客户端调用abandonBlock()方法放弃了一个新申请的数据块。考虑到这种情况:当客户端获取了一个新申请的数据块,发现无法建立到存储这个数据块副本的某些数据节点的连接时,会调用abandonBlock()方法通知NameNode放弃这个数据块,并在传入参数是将无法连接的数据节点放入到excludeNodes参数列表中,以避免NameNode将数据块的副本分配到该节点上,造成客户端再次无法连接这个节点的情况。
@Idempotent
void abandonBlock(ExtendedBlock b, long fileId,
String src, String holder)
throws IOException;
abandonBlock()方法用于处理客户端建立数据流管道时数据节点出现故障的情况。那么,如果客户端已经成功建立了数据流管道,在客户端写某个数据块时,存储这个数据块副本的某个数据节点出现了错误该如何处理呢?这个操作就较为复杂了,客户端首先会调用getAdditionalDatanode()方法向NameNode申请一个新的DataNode来替代出现故障的DataNode。然后客户端会调用updateBlockForPipeline()方法向NameNode申请为这个数据块分配新的时间戳,这样故障节点上的没能写完整的数据块的时间戳就会过期,在后续的块汇报操作中会被删除。最后客户端就可以使用新的时间戳建立新的数据流管道,来执行对数据块的写操作了。数据流管道建立成功后,客户端还要调用updatePipeline()方法更新NameNode中当前数据块的数据流管道信息。至此,一个完整的恢复操作结束。
在写数据过程中,Client节点也有可能在任意时刻发生故障,为了预防这种情况,对于任意一个Client打开的文件都需要Client定期调用ClientProtocol.renewLease()方法来更新租约(租约后面详细介绍)。如果NameNode长时间未收到Client的租约更新消息,就会认为Client发生了故障,这时就会触发一次租约恢复操作,关闭文件并且同步所有数据节点上这个文件数据块的状态,确保HDFS系统中这个文件是正确且一致的。

任务 1:
把上面讲HDFS写数据出故障怎么处理的文字里，从“throws IOException;”到“此,一个完整的恢复操作结束。”这一段原样输出，一个字都别改。
任务 2:
根据上面讲HDFS写数据出故障怎么处理的文字，客户端要定期调用哪个方法来更新租约？

记录信息:

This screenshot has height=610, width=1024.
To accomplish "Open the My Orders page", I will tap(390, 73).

* * *

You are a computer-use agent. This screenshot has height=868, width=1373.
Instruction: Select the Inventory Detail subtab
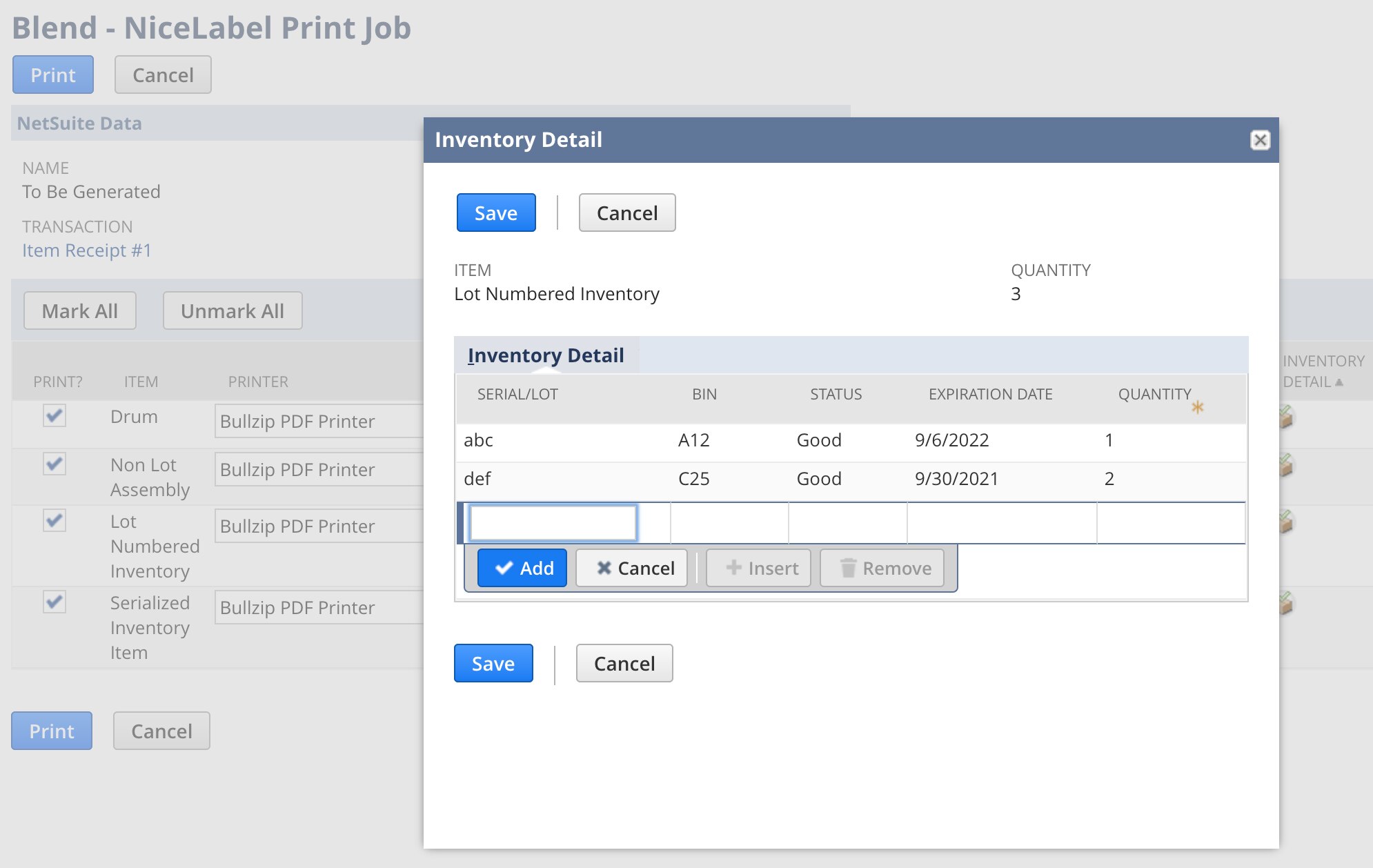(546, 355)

---

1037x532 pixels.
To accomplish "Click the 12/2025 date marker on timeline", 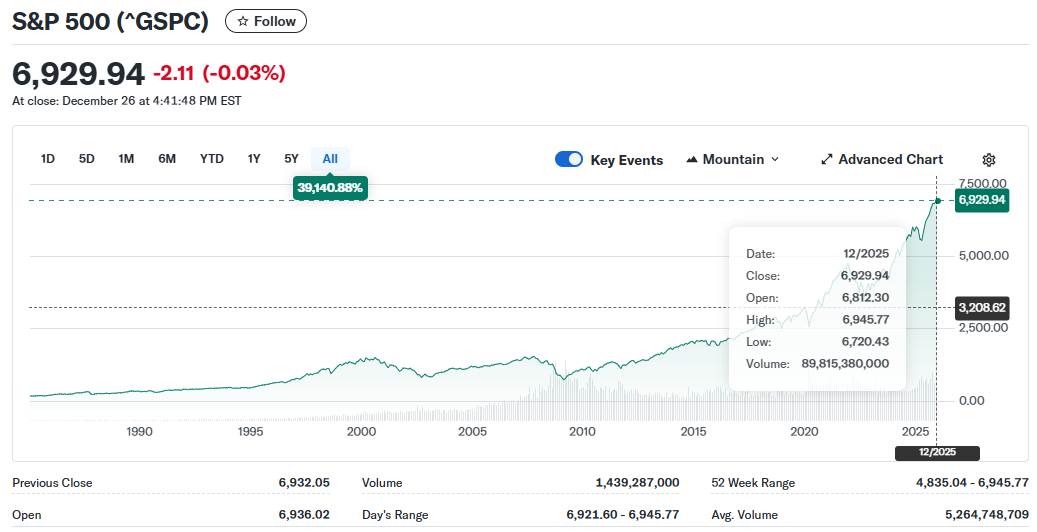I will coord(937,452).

参考解答 1:
throws IOException;
abandonBlock()方法用于处理客户端建立数据流管道时数据节点出现故障的情况。那么,如果客户端已经成功建立了数据流管道,在客户端写某个数据块时,存储这个数据块副本的某个数据节点出现了错误该如何处理呢?这个操作就较为复杂了,客户端首先会调用getAdditionalDatanode()方法向NameNode申请一个新的DataNode来替代出现故障的DataNode。然后客户端会调用updateBlockForPipeline()方法向NameNode申请为这个数据块分配新的时间戳,这样故障节点上的没能写完整的数据块的时间戳就会过期,在后续的块汇报操作中会被删除。最后客户端就可以使用新的时间戳建立新的数据流管道,来执行对数据块的写操作了。数据流管道建立成功后,客户端还要调用updatePipeline()方法更新NameNode中当前数据块的数据流管道信息。至此,一个完整的恢复操作结束。

参考解答 2:
ClientProtocol.renewLease()方法。